Exercise requirements: Please give back an exact reproduction of the lines from the one with "Instruction: Open the 入力値の種類 dropdown arrow" through the end of the entries below, and no others.

Exercise materials:
== == ==
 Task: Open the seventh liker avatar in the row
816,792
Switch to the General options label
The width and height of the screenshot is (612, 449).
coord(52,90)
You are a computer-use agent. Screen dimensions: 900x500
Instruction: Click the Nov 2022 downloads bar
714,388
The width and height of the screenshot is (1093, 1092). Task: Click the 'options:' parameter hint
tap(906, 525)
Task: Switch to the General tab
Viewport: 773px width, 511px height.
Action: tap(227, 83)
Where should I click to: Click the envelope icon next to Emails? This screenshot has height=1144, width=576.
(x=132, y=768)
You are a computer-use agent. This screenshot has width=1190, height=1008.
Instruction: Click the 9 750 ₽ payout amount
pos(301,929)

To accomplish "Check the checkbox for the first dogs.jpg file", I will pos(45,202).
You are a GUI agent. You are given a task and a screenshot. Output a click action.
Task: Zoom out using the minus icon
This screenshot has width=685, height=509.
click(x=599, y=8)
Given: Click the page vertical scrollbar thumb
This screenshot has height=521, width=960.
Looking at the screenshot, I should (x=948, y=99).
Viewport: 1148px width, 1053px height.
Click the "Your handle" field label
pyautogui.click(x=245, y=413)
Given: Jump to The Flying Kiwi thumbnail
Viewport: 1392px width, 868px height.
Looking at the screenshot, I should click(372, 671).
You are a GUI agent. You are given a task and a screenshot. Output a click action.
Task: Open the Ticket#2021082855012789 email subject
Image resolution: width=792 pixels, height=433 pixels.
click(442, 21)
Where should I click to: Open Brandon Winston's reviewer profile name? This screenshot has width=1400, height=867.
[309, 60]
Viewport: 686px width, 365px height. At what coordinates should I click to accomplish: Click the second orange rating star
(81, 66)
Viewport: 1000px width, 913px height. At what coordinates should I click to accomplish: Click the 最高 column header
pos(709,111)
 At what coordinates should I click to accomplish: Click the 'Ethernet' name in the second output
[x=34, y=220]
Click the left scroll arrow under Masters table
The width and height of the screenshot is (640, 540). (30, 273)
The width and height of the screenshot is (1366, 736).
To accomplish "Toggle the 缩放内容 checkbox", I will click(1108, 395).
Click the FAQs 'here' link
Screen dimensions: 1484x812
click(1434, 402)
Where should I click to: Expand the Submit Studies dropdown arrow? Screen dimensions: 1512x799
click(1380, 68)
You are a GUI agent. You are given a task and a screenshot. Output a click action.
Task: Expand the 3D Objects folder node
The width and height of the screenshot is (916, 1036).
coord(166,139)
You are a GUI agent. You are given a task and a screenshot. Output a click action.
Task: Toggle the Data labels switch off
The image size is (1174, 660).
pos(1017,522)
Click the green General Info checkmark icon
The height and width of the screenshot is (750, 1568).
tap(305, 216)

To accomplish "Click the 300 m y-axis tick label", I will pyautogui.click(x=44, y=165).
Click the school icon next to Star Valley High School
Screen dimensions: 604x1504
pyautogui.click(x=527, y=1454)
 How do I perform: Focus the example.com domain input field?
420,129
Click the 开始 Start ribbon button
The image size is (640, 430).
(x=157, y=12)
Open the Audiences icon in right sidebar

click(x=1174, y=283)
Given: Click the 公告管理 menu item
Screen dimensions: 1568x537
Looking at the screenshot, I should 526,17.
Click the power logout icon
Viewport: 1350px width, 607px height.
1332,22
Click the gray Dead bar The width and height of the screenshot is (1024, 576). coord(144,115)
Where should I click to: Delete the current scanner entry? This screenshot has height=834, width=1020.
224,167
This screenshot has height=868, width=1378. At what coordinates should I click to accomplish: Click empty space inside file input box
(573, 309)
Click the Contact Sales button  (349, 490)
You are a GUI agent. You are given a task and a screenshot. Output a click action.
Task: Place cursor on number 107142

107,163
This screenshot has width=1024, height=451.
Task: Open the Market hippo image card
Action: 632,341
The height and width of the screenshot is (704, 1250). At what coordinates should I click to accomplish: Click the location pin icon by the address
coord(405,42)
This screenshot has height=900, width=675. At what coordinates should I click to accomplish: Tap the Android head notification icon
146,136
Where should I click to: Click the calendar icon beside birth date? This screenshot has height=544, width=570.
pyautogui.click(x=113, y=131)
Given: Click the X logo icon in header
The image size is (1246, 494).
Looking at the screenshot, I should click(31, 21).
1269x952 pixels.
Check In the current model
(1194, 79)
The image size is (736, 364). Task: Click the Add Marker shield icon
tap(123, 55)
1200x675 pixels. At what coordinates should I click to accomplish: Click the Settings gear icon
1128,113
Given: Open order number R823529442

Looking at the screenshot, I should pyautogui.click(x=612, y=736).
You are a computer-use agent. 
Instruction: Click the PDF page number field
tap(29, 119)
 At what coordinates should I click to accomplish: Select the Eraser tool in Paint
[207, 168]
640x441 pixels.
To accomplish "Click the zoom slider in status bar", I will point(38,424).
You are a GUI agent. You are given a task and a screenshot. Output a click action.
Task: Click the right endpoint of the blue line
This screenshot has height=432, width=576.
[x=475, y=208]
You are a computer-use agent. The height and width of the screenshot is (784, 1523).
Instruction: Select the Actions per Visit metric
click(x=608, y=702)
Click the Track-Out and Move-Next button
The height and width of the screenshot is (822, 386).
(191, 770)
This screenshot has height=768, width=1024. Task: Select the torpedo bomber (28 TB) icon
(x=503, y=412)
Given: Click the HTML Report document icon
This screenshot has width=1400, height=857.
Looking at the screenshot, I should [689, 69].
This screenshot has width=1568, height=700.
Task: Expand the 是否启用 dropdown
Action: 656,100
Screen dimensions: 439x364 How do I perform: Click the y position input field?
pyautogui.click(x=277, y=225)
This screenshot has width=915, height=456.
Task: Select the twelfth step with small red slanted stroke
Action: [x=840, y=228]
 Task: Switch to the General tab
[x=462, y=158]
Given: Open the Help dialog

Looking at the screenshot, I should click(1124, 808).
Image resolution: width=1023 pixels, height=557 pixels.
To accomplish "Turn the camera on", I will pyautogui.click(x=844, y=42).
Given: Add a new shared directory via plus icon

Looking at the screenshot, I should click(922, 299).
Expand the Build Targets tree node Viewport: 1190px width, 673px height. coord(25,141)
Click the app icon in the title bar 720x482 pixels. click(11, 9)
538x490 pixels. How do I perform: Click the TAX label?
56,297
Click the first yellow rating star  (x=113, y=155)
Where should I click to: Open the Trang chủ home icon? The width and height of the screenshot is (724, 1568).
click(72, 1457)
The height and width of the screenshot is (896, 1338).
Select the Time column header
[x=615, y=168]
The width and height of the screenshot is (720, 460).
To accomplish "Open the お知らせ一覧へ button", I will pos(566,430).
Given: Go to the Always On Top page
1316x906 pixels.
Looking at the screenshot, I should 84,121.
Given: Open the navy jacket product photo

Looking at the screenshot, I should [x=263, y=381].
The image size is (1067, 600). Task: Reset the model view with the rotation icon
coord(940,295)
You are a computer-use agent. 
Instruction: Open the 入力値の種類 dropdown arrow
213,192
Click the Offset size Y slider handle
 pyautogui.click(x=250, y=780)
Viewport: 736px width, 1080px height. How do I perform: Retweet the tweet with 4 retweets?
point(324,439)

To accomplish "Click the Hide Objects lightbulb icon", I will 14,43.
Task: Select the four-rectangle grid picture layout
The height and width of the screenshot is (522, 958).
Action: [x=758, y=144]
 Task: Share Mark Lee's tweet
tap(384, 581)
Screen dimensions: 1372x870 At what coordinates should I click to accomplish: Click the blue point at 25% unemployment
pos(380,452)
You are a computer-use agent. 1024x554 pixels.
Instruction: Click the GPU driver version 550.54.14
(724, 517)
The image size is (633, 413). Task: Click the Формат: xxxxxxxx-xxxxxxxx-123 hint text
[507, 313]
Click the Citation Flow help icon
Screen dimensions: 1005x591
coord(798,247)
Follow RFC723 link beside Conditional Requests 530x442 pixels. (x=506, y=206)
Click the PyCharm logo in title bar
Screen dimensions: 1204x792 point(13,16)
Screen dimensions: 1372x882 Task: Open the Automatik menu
== == ==
Answer:
Instruction: Open the 入力値の種類 dropdown arrow
213,192
Click the Offset size Y slider handle
 pyautogui.click(x=250, y=780)
Viewport: 736px width, 1080px height. How do I perform: Retweet the tweet with 4 retweets?
point(324,439)

To accomplish "Click the Hide Objects lightbulb icon", I will 14,43.
Task: Select the four-rectangle grid picture layout
The height and width of the screenshot is (522, 958).
Action: [x=758, y=144]
 Task: Share Mark Lee's tweet
tap(384, 581)
Screen dimensions: 1372x870 At what coordinates should I click to accomplish: Click the blue point at 25% unemployment
pos(380,452)
You are a computer-use agent. 1024x554 pixels.
Instruction: Click the GPU driver version 550.54.14
(724, 517)
The image size is (633, 413). Task: Click the Формат: xxxxxxxx-xxxxxxxx-123 hint text
[507, 313]
Click the Citation Flow help icon
Screen dimensions: 1005x591
coord(798,247)
Follow RFC723 link beside Conditional Requests 530x442 pixels. (x=506, y=206)
Click the PyCharm logo in title bar
Screen dimensions: 1204x792 point(13,16)
Screen dimensions: 1372x882 Task: Open the Automatik menu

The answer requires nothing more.